I too had been skeptical of dedicated reading hardware, happily confined to the small screen of my iPod Touch and Nokia N810. Then, Amazon decided to drop the price on the Kindle 2 to $189, with a sale in the $150 range (after acquiring Woot.com).

I bought in at the $189 mark. Despite missing the subsequent deal, it's been my best purchase in recent memory.


What surprised me was how easy the Kindle factored into my reading habits. It's very lightweight, easy for me to carry to and from work (and read over lunch), and has the nice benefit of looking quite bookish with the cover I purchased for it. I've also made liberal use of its WhisperNet functionality, which -- as someone who lacks a data plan more out of choice than need -- is a nice bonus.

It's more than that, though. Feedbooks and Calibre have been terrific boons to my reading schedule, happily converting information previously lost in the bowels of my Google Reader account to beautiful, serifed PMN Caecilia font -- serialized daily. The result has been a tenfold increase in reading speed and comprehension, due to my recognition time for serifed over non-serifed fonts.

It's also allowed me to reclaim my time while driving, simply by plugging the device into my car audio, flipping on audiobook text-to-speech functionality, and listening to passages from Mort while making my daily commute. Or, if I'm feeling especially tired that day, adding audio to my experience, thereby helping me remember what was written.

And as an added bonus, the Kindle 2's generic appearance has saved me from having to justify my reading habits to complete strangers. More and more, this is leading me to purchase and read books in public that I would not have otherwise -- including passages of Sythyry's Vacation and several books on fictionally-rooted draconity and spirituality that I'd skipped entirely. I overlooked these through college, for fear of assumptions made by my less literate peers.


All this, and I agree with most of klitaka's points. I particularly agree with those on DRM and the object nature of a book, including a comment made in a previous post:

[T]he fewer books that are made, the more important those physical things become and the more power these objects lend to the ideas inside them.


Basically, I don't take my success with the Kindle as a strike against the physical nature of books. Rather, I find the best use of this device as a sampling mechanism for new reading (via WhisperNet and the Kindle Store), and to add a sense of permanence to media that otherwise would have none.

And with my newfound ability to carry my daily book, feeds, and reference material from place to place -- including what was originally taboo -- the experience has been strikingly positive.

--
Outtakes for this post include studies on reading speeds between physical books and e-readers and my thoughts on the Kindle's newspaper delivery service.

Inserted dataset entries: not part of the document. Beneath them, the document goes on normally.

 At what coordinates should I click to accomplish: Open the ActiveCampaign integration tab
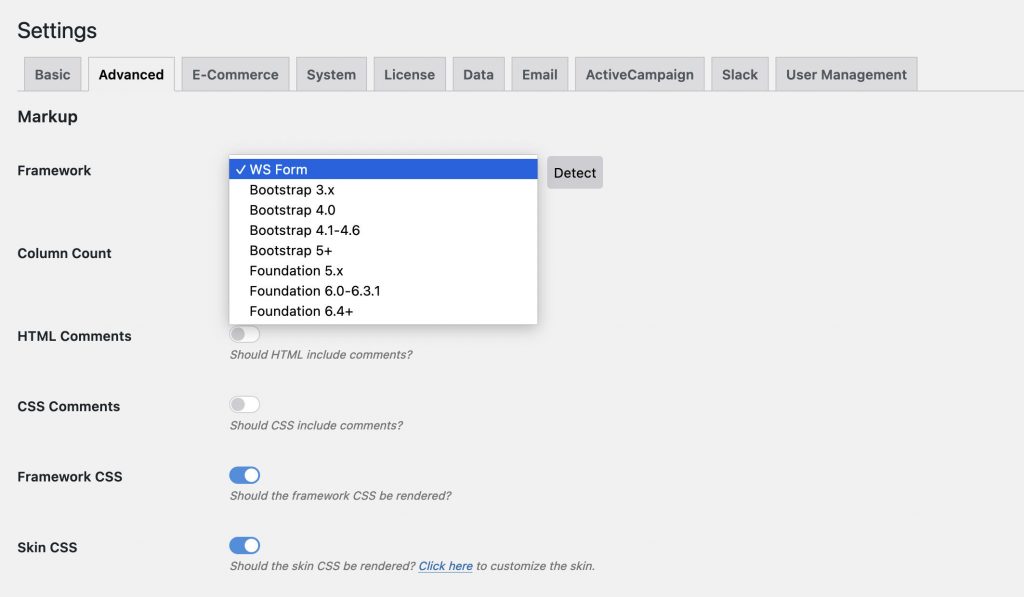(638, 73)
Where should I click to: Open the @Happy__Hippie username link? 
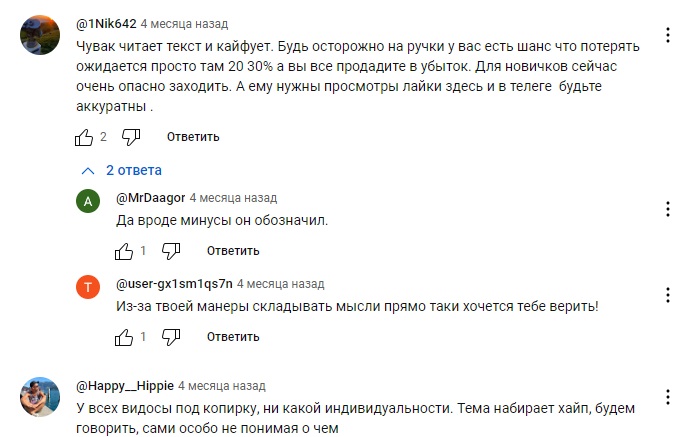point(125,384)
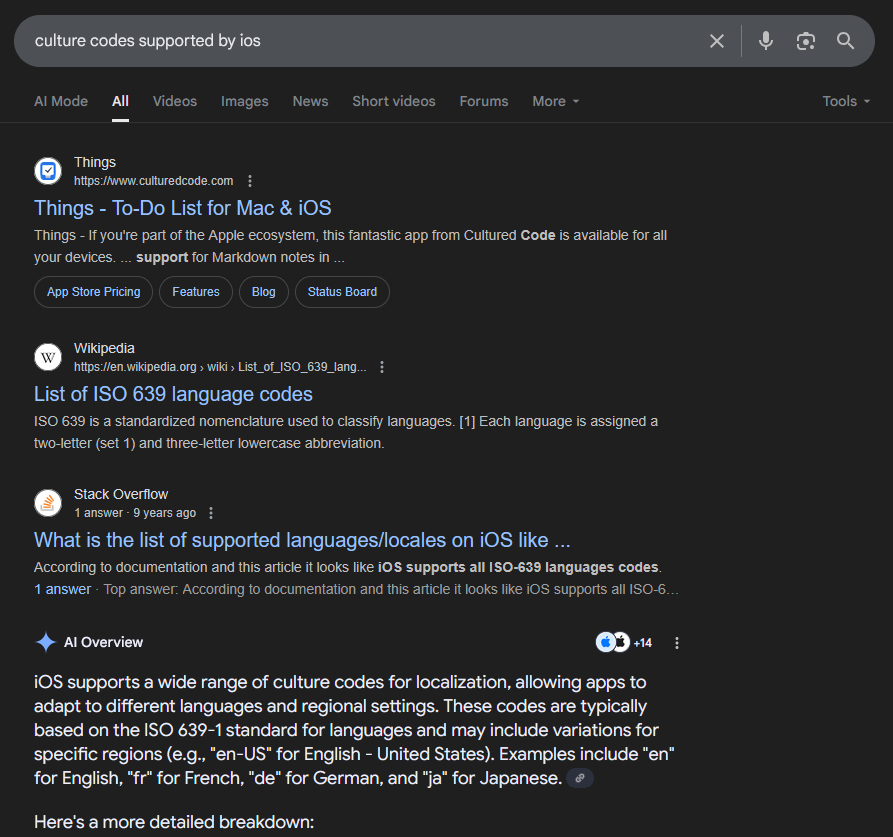Open options menu for Things result
The width and height of the screenshot is (893, 837).
coord(250,181)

I'll have to talk about these at length sometime.

In brief, while the Kindle improves my reading speed over digital media, it *doesn't* improve my speed over reading a physical book (the speed of text refresh and pagination make it slightly slower). The fact my Kindle is more accessible to me improves my reading diet significantly, however.

Likewise, the Seattle Times is definitely worth the delivery fee of under $10 per month. This surprises me, as I'm effectively buying into a paywall, paying the cover price and associated bandwidth fees. The survival of print media would be a great topic for a future post.

Also, a hat tip goes out to [personal profile] kistaro, whose evangelizing on xir own Kindle helped clarify the benefits of purchasing my own.